Republican attorneys general, corporate advocacy groups, and other organizations are looking for ways to sue Biden over its new plan to cancel $10,000 in federal student loans debt for most borrowers. The hope is that the conservative-rich U.S. judiciary will block the executive action to deny desperately needed relief to around 40,000,000 people.
Shortly after President Joe Biden announced his debt forgiveness plan, the Job Creators Network — a dark money organization representing business groups and executives — declared that it is “weighing its legal options to block President Biden’s illegal student loan bailout,” calling the move “executive overreach.”
Americans for Prosperity, an organization founded by billionaire Charles Koch and his late brother David, also expressed outrage at the Biden administration’s plan, wailing that “this shameless handout will only push education costs even higher, cause people to take out even bigger loans, and set a dangerous precedent that the government will just come along and erase their debt in the future.”
The main question that is vexing right-wing officials and groups is whether any party can sue over the debt relief program, which is the result years of sustained grassroots activism.
This is a widely cited article Virginia Law Review article published in April argues that essentially no one — not taxpayers, not former borrowers, not state governments, not loan servicers, and not Congress — has standing under current law and legal precedent to challenge student debt cancellation in court.
Ken Paxton, Republican Attorney General of Texas, and one of many GOP officials looking for ways to stop the debt relief plan from being canceled, acknowledged the obstacle in an appearance on the right wing channel Newsmax.

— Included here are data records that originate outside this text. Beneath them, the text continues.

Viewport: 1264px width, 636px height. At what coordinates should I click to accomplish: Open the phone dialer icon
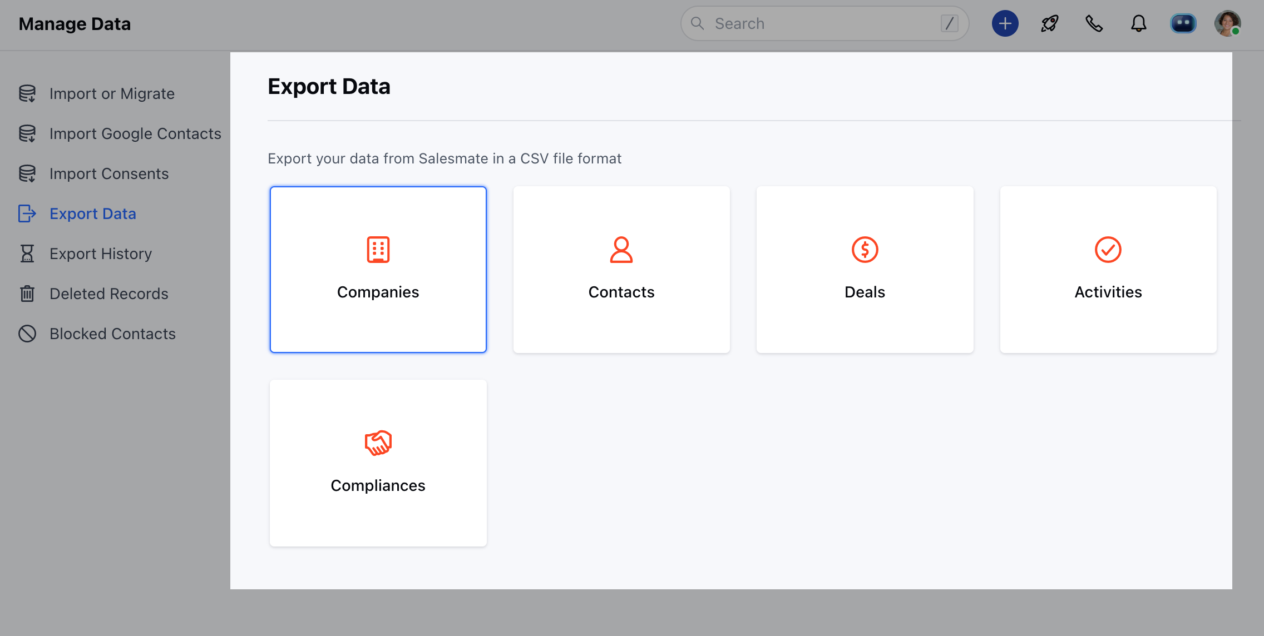[1094, 23]
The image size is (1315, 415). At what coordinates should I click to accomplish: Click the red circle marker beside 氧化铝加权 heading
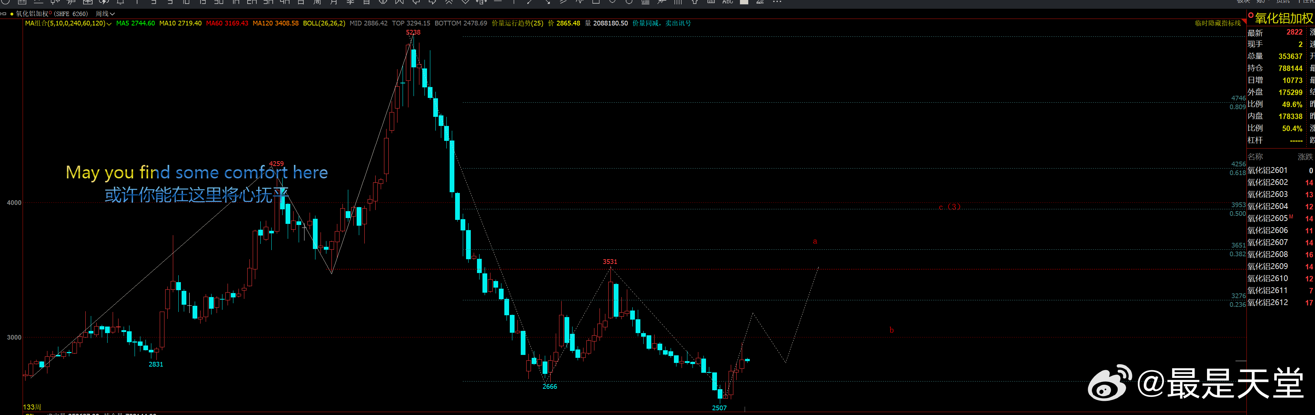tap(1251, 15)
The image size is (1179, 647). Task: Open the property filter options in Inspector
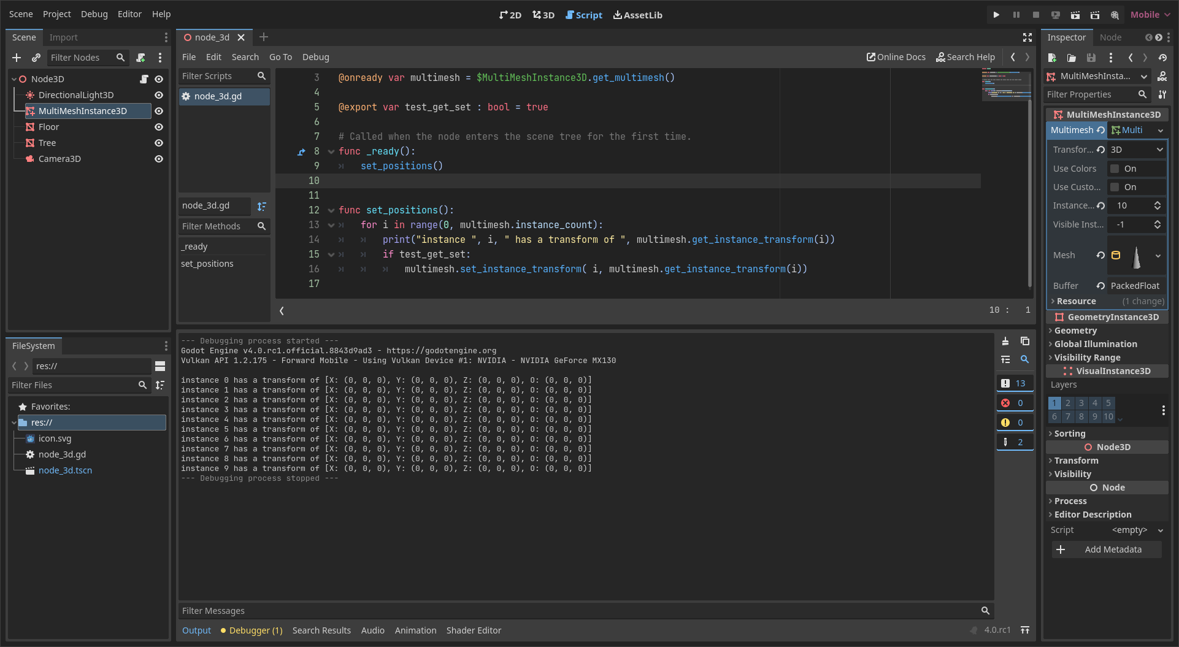[x=1162, y=94]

“I don’t think this is constitutional,” said Paxton. “We have to find a way in the state of Texas to find standing, or we need individuals to sue that have damages as a result of this. Because that, I think, is going to be the most effective way of getting at what I view as clearly something the president can’t authorize.”
Paxton: We need to find a way for Texas to have standing. pic.twitter.com/aDlVWysOVn
— Acyn (@Acyn) August 25, 2022
Echoing Paxton: Eric Schmitt, Missouri Attorney-General told Fox News Digital that he is “actively looking into legal options to halt the Biden administration’s abuse of power.”
The White House decided to have its headquarters in Washington. legal case for sweeping student debt relief on the 2003 Higher Education Relief Opportunities for Students (HEROES) Act, which gives the education secretary the authority to waive laws related to student aid programs in the case of “a war or other military operation or national emergency,” such as a global pandemic.
In a memo released last week, the Justice Department states that the HEROES Act “grants the secretary of education authority to reduce or eliminate the obligation to repay the principal balance of federal student loan debt, including on a class-wide basis in response to the Covid-19 pandemic, provided all other requirements of the statute are satisfied.”
Right-wing groups, GOP lawyers general and centrist think tank such as Third Way are all targets claimed the administration’s legal justification is faulty, but Slate’s Mark Joseph Stern argues that “Congress intended the HEROES Act to apply swiftly and widely.”
“The Trump and Biden administrations both used this law to freeze student loan payments during the pandemic,” Stern noted Thursday. “Going by the plain language of the law alone, Biden’s plan is likely legal.”
Opponents of Biden’s student loan program fail to note that the federal government forgives billions in student loans *all the time.* Mass loan relief is baked into the system! This authority was not challenged by anyone until Biden increased the program’s size! https://t.co/9ODmBZ7KLn pic.twitter.com/pb4c2vFdby
— Mark Joseph Stern (@mjs_DC) August 25, 2022
However, Stern cautioned that “certain key circuit courts and the Supreme Court seem to follow one standing rule: When a majority wants to decide a case on the merits, they find some justification to grant standing; when it doesn’t, they don’t.”
The so-called “major questions doctrine” is also a potential sticking point.
“The Biden administration should proceed on the assumption that the conservative jurists, and ultimately the justices themselves, will be eager to shred the new program, and will therefore find that somebody, somewhere has standing,” he wrote. “It should also consider its response when a Trump judge inevitably issues a nationwide injunction against debt cancellation and the Supreme Court’s conservatives uphold it. There are several paths to student debt relief, and even this partisan judiciary cannot block them all.”
One such path, Stern suggests, is for the Biden administration to announce “that any borrower affected by the pandemic can apply for relief” if the Supreme Court rules that the education secretary “must identify a more specific class of borrowers whose ability to pay off loans was demonstrably harmed by the pandemic.”